*Task to carry out*: Collect each line of the entries below that contains the string "width", and copy those lines. Matches must have the same letter case.

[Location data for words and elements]
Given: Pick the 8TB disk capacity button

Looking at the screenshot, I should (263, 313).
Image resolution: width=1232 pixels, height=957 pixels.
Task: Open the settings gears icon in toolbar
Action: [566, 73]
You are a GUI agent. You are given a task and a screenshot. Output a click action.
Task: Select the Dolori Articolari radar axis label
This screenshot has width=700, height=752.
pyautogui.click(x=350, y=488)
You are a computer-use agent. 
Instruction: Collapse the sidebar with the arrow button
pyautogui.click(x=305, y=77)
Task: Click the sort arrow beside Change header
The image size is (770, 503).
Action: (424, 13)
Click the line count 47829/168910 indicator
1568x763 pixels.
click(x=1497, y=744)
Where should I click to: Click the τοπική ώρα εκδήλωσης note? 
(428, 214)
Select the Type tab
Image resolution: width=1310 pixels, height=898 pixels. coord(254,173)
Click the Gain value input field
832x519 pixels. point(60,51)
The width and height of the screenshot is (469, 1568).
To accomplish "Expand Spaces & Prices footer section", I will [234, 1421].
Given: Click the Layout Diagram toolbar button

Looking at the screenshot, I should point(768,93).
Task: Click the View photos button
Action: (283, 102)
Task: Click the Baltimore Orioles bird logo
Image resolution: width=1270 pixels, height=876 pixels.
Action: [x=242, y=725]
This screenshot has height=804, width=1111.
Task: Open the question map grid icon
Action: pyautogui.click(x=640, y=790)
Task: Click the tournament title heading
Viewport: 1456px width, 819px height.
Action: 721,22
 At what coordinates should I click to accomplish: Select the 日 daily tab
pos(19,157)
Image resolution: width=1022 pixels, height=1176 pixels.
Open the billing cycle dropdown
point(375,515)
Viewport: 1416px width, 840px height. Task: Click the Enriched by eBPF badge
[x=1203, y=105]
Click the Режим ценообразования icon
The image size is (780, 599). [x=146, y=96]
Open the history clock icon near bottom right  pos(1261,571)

*Task result*:
Image resolution: width=1232 pixels, height=957 pixels.
This screenshot has width=700, height=752.
Image resolution: width=1310 pixels, height=898 pixels. coord(254,173)
The width and height of the screenshot is (469, 1568).
Image resolution: width=1270 pixels, height=876 pixels.
This screenshot has height=804, width=1111.
Viewport: 1456px width, 819px height.
Image resolution: width=1022 pixels, height=1176 pixels.
Viewport: 1416px width, 840px height. Task: Click the Enriched by eBPF badge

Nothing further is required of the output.